Dataset entries:

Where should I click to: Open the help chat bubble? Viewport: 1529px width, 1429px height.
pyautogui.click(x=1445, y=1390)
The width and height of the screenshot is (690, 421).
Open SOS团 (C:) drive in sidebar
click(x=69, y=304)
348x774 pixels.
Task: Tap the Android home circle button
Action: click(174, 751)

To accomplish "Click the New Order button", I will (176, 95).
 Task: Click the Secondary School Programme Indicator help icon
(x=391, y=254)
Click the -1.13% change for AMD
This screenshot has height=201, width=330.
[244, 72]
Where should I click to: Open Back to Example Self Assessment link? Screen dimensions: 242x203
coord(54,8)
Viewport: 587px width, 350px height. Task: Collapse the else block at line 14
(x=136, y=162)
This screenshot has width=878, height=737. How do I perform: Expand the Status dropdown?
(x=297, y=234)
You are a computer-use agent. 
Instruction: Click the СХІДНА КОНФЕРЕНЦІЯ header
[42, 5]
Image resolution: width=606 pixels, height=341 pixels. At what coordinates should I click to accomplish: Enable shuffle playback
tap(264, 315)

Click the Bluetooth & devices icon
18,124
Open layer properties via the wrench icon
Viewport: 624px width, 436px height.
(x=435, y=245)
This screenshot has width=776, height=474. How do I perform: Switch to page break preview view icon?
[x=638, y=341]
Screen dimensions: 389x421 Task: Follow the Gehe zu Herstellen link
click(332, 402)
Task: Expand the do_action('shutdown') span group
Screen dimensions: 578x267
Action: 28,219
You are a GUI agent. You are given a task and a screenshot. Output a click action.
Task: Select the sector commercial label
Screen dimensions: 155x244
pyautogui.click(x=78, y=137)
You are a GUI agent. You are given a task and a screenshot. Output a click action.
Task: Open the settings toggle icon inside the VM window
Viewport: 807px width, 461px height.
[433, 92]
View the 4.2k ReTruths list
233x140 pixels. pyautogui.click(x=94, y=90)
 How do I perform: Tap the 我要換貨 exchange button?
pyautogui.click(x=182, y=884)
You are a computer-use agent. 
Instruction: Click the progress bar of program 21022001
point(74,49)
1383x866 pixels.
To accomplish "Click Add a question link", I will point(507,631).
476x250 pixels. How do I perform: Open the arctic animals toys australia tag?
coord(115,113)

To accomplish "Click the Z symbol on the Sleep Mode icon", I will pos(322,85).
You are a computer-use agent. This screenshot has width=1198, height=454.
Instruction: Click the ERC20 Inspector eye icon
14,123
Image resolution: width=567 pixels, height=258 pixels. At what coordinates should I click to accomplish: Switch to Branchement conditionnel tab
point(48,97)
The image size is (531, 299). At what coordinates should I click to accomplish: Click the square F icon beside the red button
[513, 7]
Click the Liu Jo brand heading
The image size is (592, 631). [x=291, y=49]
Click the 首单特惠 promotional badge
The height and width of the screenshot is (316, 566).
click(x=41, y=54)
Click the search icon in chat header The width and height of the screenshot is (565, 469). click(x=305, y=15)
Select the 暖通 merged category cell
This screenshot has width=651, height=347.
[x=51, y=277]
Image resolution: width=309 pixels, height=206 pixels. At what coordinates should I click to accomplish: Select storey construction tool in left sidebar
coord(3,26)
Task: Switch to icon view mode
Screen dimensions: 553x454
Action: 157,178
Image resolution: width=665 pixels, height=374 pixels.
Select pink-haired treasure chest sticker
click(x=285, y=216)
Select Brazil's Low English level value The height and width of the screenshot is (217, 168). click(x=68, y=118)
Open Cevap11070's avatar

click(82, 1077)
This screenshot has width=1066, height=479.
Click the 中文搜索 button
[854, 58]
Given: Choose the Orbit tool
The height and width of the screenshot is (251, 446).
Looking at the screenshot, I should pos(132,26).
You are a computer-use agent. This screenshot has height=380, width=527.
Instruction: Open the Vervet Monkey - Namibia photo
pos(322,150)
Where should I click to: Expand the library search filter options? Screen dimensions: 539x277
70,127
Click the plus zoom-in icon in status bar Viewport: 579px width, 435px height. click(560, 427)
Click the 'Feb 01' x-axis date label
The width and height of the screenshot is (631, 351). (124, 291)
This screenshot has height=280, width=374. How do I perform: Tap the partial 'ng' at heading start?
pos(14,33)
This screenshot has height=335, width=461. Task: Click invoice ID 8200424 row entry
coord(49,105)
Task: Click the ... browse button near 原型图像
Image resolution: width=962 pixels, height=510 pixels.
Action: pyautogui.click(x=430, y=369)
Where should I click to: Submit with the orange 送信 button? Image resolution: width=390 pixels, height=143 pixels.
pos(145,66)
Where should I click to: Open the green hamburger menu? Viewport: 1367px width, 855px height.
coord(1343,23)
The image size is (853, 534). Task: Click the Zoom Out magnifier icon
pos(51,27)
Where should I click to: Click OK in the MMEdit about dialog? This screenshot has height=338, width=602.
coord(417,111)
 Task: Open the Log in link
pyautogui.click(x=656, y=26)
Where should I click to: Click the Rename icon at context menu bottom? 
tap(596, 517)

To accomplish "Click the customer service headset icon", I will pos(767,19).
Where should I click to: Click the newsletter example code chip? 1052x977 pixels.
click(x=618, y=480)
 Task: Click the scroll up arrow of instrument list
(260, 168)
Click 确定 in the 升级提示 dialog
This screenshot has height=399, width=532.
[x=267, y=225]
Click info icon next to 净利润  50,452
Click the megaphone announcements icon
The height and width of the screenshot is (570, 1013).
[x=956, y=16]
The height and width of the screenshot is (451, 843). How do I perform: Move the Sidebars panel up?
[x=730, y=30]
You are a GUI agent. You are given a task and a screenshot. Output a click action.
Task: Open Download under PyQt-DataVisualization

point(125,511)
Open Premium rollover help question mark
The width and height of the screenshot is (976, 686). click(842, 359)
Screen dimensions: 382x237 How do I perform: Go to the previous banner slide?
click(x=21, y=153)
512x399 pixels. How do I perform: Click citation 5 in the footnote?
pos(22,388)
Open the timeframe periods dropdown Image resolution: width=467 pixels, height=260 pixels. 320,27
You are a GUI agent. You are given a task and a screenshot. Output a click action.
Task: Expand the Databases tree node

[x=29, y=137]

Exercise aim — Retype all of the records above, keeping them identical.

Answer box —
Where should I click to: Open the help chat bubble? Viewport: 1529px width, 1429px height.
pyautogui.click(x=1445, y=1390)
The width and height of the screenshot is (690, 421).
Open SOS团 (C:) drive in sidebar
click(x=69, y=304)
348x774 pixels.
Task: Tap the Android home circle button
Action: click(174, 751)

To accomplish "Click the New Order button", I will (176, 95).
 Task: Click the Secondary School Programme Indicator help icon
(x=391, y=254)
Click the -1.13% change for AMD
This screenshot has height=201, width=330.
[244, 72]
Where should I click to: Open Back to Example Self Assessment link? Screen dimensions: 242x203
coord(54,8)
Viewport: 587px width, 350px height. Task: Collapse the else block at line 14
(x=136, y=162)
This screenshot has width=878, height=737. How do I perform: Expand the Status dropdown?
(x=297, y=234)
You are a computer-use agent. 
Instruction: Click the СХІДНА КОНФЕРЕНЦІЯ header
[42, 5]
Image resolution: width=606 pixels, height=341 pixels. At what coordinates should I click to accomplish: Enable shuffle playback
tap(264, 315)

Click the Bluetooth & devices icon
18,124
Open layer properties via the wrench icon
Viewport: 624px width, 436px height.
(x=435, y=245)
This screenshot has width=776, height=474. How do I perform: Switch to page break preview view icon?
[x=638, y=341]
Screen dimensions: 389x421 Task: Follow the Gehe zu Herstellen link
click(332, 402)
Task: Expand the do_action('shutdown') span group
Screen dimensions: 578x267
Action: 28,219
You are a GUI agent. You are given a task and a screenshot. Output a click action.
Task: Select the sector commercial label
Screen dimensions: 155x244
pyautogui.click(x=78, y=137)
You are a GUI agent. You are given a task and a screenshot. Output a click action.
Task: Open the settings toggle icon inside the VM window
Viewport: 807px width, 461px height.
[433, 92]
View the 4.2k ReTruths list
233x140 pixels. pyautogui.click(x=94, y=90)
 How do I perform: Tap the 我要換貨 exchange button?
pyautogui.click(x=182, y=884)
You are a computer-use agent. 
Instruction: Click the progress bar of program 21022001
point(74,49)
1383x866 pixels.
To accomplish "Click Add a question link", I will point(507,631).
476x250 pixels. How do I perform: Open the arctic animals toys australia tag?
coord(115,113)

To accomplish "Click the Z symbol on the Sleep Mode icon", I will pos(322,85).
You are a computer-use agent. This screenshot has width=1198, height=454.
Instruction: Click the ERC20 Inspector eye icon
14,123
Image resolution: width=567 pixels, height=258 pixels. At what coordinates should I click to accomplish: Switch to Branchement conditionnel tab
point(48,97)
The image size is (531, 299). At what coordinates should I click to accomplish: Click the square F icon beside the red button
[513, 7]
Click the Liu Jo brand heading
The image size is (592, 631). [x=291, y=49]
Click the 首单特惠 promotional badge
The height and width of the screenshot is (316, 566).
click(x=41, y=54)
Click the search icon in chat header The width and height of the screenshot is (565, 469). click(x=305, y=15)
Select the 暖通 merged category cell
This screenshot has width=651, height=347.
[x=51, y=277]
Image resolution: width=309 pixels, height=206 pixels. At what coordinates should I click to accomplish: Select storey construction tool in left sidebar
coord(3,26)
Task: Switch to icon view mode
Screen dimensions: 553x454
Action: 157,178
Image resolution: width=665 pixels, height=374 pixels.
Select pink-haired treasure chest sticker
click(x=285, y=216)
Select Brazil's Low English level value The height and width of the screenshot is (217, 168). click(x=68, y=118)
Open Cevap11070's avatar

click(82, 1077)
This screenshot has width=1066, height=479.
Click the 中文搜索 button
[854, 58]
Given: Choose the Orbit tool
The height and width of the screenshot is (251, 446).
Looking at the screenshot, I should pos(132,26).
You are a computer-use agent. This screenshot has height=380, width=527.
Instruction: Open the Vervet Monkey - Namibia photo
pos(322,150)
Where should I click to: Expand the library search filter options? Screen dimensions: 539x277
70,127
Click the plus zoom-in icon in status bar Viewport: 579px width, 435px height. click(560, 427)
Click the 'Feb 01' x-axis date label
The width and height of the screenshot is (631, 351). (124, 291)
This screenshot has height=280, width=374. How do I perform: Tap the partial 'ng' at heading start?
pos(14,33)
This screenshot has height=335, width=461. Task: Click invoice ID 8200424 row entry
coord(49,105)
Task: Click the ... browse button near 原型图像
Image resolution: width=962 pixels, height=510 pixels.
Action: pyautogui.click(x=430, y=369)
Where should I click to: Submit with the orange 送信 button? Image resolution: width=390 pixels, height=143 pixels.
pos(145,66)
Where should I click to: Open the green hamburger menu? Viewport: 1367px width, 855px height.
coord(1343,23)
The image size is (853, 534). Task: Click the Zoom Out magnifier icon
pos(51,27)
Where should I click to: Click OK in the MMEdit about dialog? This screenshot has height=338, width=602.
coord(417,111)
 Task: Open the Log in link
pyautogui.click(x=656, y=26)
Where should I click to: Click the Rename icon at context menu bottom? 
tap(596, 517)

To accomplish "Click the customer service headset icon", I will pos(767,19).
Where should I click to: Click the newsletter example code chip? 1052x977 pixels.
click(x=618, y=480)
 Task: Click the scroll up arrow of instrument list
(260, 168)
Click 确定 in the 升级提示 dialog
This screenshot has height=399, width=532.
[x=267, y=225]
Click info icon next to 净利润  50,452
Click the megaphone announcements icon
The height and width of the screenshot is (570, 1013).
[x=956, y=16]
The height and width of the screenshot is (451, 843). How do I perform: Move the Sidebars panel up?
[x=730, y=30]
You are a GUI agent. You are given a task and a screenshot. Output a click action.
Task: Open Download under PyQt-DataVisualization

point(125,511)
Open Premium rollover help question mark
The width and height of the screenshot is (976, 686). click(842, 359)
Screen dimensions: 382x237 How do I perform: Go to the previous banner slide?
click(x=21, y=153)
512x399 pixels. How do I perform: Click citation 5 in the footnote?
pos(22,388)
Open the timeframe periods dropdown Image resolution: width=467 pixels, height=260 pixels. 320,27
You are a GUI agent. You are given a task and a screenshot. Output a click action.
Task: Expand the Databases tree node

[x=29, y=137]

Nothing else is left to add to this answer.